The team is also trained to dispense drinking water and food in large quantities. They can do that inside the shelter, or they can set up walk-up and drive-through centers.

In addition to administering first aid, they have been coached in how to provide emotional support to frightened and displaced people.

Now that Charlestown's team is underway, city officials plan to tweak the program and then roll it out to six other Boston neighborhoods over the next 12 months.

"Everything can't be top down," said Menino of the resident-volunteer teams. "Community involvement, that's what I'm after. Building up from the neighborhood level."

Neighborhood level involvement has taken root in places like New York City, where there are already 63 of the emergency response teams in place. Last March, some of the city's teams helped in the wake of a Manhattan crane collapse.

The current model of neighborhood-based response teams was first used in Southern California in 1987 to help residents stranded by impassable roads after the Whittier Narrows earthquake. The Federal Emergency Management Agency took that template nationwide.

Since Sept. 11, 2001 - but even more pointedly since Hurricane Katrina in 2005 - Boston officials have seen the need for local emergency teams, said Donald E. McGough, director of the Mayor's Office of Emergency Preparedness.

"We learned and took on a new course, post-Katrina, in terms of taking all hazards into consideration," McGough said.

Patricia Simpson, who is the emergency preparedness community outreach coordinator at Mass. General's Charlestown HealthCare Center, is organizer for Boston's first team, which received approximately $5,000 in federal grants.

For Simpson, the project has personal significance too.

"I grew up in the Bronx, and was on the phone with my mom as the second plane hit the tower" on Sept. 11, 2001, Simpson said. Her best friend died in the attacks that day.

Committed to this kind of activism, Simpson went to New Orleans twice after Hurricane Katrina to help with recovery.

"There were no people at the community level taking the helm," she said. "It got worse and more confused because of that. The community level is the level at which things are going to happen, or not happen."

At the end of the exercise Wednesday, the volunteers gathered in the rows of cots, and talked about ways to refine future training. The shelter set-up tasks, it turned out, were more complicated than anticipated.

McGough said he saw the city's recruits coming together as a cohesive unit.

"Our top two objectives here are team-building and also building confidence," McGough said. With the exercise completed, "they have experience setting up the shelter and they know what to expect."

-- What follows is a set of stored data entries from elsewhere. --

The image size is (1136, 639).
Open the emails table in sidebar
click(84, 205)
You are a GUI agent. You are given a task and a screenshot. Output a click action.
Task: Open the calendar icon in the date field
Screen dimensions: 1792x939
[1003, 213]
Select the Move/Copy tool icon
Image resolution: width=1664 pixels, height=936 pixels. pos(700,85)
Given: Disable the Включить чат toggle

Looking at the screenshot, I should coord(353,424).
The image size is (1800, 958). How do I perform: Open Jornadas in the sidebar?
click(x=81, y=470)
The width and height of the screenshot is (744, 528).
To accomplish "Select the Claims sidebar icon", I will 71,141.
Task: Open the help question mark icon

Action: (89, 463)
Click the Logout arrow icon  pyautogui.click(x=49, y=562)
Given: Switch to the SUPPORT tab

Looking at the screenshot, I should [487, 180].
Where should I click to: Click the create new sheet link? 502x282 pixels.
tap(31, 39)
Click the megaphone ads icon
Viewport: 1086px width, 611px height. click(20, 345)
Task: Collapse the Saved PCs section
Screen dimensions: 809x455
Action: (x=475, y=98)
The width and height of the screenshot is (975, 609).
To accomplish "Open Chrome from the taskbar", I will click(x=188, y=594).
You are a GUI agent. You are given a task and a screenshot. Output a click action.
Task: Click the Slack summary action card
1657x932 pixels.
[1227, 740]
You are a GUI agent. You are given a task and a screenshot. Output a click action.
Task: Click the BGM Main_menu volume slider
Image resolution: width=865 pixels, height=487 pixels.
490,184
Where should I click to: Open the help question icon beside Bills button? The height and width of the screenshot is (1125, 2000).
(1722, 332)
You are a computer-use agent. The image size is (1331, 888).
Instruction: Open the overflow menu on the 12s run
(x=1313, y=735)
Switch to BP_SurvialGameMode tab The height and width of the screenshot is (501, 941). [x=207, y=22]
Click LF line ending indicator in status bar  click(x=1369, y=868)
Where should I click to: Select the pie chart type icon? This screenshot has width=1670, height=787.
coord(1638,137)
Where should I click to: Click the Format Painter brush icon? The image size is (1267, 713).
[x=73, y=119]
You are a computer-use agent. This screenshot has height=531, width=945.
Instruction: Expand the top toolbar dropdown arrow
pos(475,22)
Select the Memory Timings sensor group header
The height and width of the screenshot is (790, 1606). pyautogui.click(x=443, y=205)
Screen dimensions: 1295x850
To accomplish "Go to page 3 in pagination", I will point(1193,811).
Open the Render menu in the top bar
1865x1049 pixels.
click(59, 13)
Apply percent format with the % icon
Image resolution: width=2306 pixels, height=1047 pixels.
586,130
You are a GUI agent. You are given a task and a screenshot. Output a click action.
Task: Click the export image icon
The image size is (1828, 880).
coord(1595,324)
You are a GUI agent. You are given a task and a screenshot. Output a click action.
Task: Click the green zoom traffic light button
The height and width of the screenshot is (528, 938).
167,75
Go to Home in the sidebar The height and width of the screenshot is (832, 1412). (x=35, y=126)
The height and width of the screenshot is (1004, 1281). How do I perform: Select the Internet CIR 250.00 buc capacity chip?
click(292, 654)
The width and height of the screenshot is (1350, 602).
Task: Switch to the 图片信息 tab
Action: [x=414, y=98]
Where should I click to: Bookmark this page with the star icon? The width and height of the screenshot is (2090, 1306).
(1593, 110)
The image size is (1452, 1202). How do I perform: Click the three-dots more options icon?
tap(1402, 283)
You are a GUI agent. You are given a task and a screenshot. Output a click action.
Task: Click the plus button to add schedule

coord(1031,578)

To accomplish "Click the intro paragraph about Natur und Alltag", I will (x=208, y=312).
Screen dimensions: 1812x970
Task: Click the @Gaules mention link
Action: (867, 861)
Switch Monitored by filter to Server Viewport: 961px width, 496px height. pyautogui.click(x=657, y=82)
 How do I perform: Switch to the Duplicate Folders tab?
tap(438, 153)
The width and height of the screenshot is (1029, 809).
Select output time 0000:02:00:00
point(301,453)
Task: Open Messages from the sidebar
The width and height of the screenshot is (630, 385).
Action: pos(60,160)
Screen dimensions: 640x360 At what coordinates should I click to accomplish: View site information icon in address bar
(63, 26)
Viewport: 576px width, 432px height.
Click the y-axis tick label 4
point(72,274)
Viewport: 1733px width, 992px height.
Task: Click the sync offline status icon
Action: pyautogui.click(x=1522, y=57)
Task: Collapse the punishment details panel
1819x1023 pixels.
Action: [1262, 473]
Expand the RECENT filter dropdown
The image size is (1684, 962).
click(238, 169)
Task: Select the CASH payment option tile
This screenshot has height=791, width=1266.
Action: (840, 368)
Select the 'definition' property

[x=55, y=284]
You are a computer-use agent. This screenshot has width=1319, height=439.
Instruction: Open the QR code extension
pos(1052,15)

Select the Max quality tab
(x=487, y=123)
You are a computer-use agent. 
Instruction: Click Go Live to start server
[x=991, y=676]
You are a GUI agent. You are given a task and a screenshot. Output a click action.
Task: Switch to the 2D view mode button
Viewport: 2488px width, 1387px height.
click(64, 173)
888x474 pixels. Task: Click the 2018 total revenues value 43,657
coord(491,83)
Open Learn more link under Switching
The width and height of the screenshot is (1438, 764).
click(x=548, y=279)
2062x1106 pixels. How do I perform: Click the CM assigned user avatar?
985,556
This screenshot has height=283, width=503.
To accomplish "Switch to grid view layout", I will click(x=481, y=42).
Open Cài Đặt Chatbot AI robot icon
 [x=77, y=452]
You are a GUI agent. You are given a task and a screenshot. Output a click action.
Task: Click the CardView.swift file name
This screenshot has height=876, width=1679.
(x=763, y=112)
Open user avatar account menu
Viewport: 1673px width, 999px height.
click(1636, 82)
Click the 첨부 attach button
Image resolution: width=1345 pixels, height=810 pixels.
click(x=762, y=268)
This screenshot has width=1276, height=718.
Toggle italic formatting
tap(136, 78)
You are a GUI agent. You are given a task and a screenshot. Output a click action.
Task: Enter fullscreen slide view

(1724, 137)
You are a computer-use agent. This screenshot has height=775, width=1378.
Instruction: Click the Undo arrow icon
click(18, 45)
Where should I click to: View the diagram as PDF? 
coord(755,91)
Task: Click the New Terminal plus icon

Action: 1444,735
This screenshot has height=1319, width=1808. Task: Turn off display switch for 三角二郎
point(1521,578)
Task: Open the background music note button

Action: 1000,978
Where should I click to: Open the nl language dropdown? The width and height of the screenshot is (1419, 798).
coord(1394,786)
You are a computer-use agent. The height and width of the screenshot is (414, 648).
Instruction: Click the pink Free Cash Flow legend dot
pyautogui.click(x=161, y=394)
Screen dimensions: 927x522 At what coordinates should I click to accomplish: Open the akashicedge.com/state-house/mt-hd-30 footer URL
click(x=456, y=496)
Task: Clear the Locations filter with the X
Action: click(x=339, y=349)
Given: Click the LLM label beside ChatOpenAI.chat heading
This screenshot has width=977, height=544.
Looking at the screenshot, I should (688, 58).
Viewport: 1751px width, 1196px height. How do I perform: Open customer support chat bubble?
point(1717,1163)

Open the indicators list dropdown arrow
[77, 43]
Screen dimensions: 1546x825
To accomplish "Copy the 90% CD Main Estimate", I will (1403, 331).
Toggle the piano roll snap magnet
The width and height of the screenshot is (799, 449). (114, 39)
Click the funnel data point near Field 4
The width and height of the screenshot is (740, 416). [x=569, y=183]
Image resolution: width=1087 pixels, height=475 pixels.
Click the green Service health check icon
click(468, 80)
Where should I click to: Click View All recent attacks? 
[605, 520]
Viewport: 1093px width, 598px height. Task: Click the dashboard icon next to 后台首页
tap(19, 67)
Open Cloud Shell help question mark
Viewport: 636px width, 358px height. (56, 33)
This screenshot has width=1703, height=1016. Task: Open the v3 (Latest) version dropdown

As the rollout begins, McGough said, members of the Charlestown team would help recruit and teach new members.

And that's a key to sustaining the effort, said Herman Schaffer, director of community outreach at the New York City Office of Emergency Management. Based on New York growing from 10 to 63 teams since 2003, Schaffer said Boston's program would thrive only if it used its new team during downtime.

"Find some way to keep them engaged," Schaffer said. "We suggest to any large city to get them out into the community. They won't stick around if they're not doing anything."